» Document segment
╔══
The Klimatec’s Base 1 AirWater machine is a promising technology for supplying clean drinking water from ambient air. The machine is able to pull as much as 5 gallons of water from ambient air every 24 hours.It does this by blowing air into chambers where cooled coils cause condensation. The resulting water is run through an active carbon filter to remove any solids and then through a UV chamber to kill off bacteria. The AirWater has a heater and refrigeration unit so it can dispense hot or cold water.
This is could be a super cool fountain for geeks to congregate around in the office; however, not only does it suck water from air, but it also pulls loads of electricity from your wall outlet. While Klimatec has a solar-powered version, it will take a 480W panel to operate, so that just means some big solar panels taking up space, and probably significantly adding to the price of the machine.
This energy factor makes it impractical for both of its two foreseeable markets – first, the aforementioned high-tech/geek-friendly office space, and second, places short on water supply, and therefore likely short on money and electricity. Considering it can come equipped with a mini-fridge, I have a feeling the former is more likely who they have their eye on, especially considering the lower tech, more practical water-trapping solutions already available for rural areas. The only other market I can picture is richer countries who feel the tightening up on fresh water supplies. By the time something like this is practical to the public, the technology may be more energy efficient.
Five gallons of fresh, filtered water every 24 hours is quite a lot, especially when used in areas where water is tight and people know how to conserve drinking water. But that still means it only provides enough drinking water for a handful of people every day. Quite a few of these will be needed to handle large numbers of users. Also, how much humidity in the air is required to get the amount of water claimed? And how much will this sucker cost? Dvice.com contacted Klimatec for these last two details and is waiting for a reply. We’ll keep an eye out for any updates. Despite all these issues, it is a technology well worth pursuing and I’m glad to see Klimatec making a good start of it.
╚══
» Data shown
╔══
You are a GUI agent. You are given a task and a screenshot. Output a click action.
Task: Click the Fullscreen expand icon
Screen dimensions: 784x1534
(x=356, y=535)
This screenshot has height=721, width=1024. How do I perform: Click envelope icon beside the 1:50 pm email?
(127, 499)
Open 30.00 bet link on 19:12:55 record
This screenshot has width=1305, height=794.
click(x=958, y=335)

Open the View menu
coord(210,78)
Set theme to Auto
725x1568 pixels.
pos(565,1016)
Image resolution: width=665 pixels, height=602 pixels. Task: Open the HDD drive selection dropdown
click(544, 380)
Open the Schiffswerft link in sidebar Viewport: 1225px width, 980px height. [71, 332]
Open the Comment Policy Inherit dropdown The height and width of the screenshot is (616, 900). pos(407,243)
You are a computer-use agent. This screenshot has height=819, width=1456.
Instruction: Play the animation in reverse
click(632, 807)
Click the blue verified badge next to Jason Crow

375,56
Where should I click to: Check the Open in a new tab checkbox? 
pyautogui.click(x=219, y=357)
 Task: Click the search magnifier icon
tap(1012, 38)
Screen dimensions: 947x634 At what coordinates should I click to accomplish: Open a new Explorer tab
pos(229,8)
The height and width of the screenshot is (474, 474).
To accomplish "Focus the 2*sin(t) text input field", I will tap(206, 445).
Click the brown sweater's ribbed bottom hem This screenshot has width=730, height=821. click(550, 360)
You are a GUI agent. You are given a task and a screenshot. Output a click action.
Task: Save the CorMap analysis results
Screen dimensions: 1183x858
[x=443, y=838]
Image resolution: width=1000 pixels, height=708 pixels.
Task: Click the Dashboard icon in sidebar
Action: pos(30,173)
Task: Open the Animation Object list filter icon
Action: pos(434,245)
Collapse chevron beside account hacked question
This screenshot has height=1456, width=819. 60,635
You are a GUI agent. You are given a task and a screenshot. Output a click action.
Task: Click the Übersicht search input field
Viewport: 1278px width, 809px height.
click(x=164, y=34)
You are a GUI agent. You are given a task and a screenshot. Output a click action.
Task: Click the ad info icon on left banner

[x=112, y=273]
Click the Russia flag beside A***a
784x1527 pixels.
╚══
» Work order 1
What is the Spanish translation of this sentence from the AirWater article: "The AirWater has a heater and refrigeration unit so it can dispense hot or cold water."
» Work order 2
Can you copy the passage of the AirWater article starting at "This is could" and ending at "of the machine."?
The records aren't needed for any of this.

» Answer area 1
El AirWater tiene un calentador y una unidad de refrigeración, por lo que puede dispensar agua caliente o fría.

» Answer area 2
This is could be a super cool fountain for geeks to congregate around in the office; however, not only does it suck water from air, but it also pulls loads of electricity from your wall outlet. While Klimatec has a solar-powered version, it will take a 480W panel to operate, so that just means some big solar panels taking up space, and probably significantly adding to the price of the machine.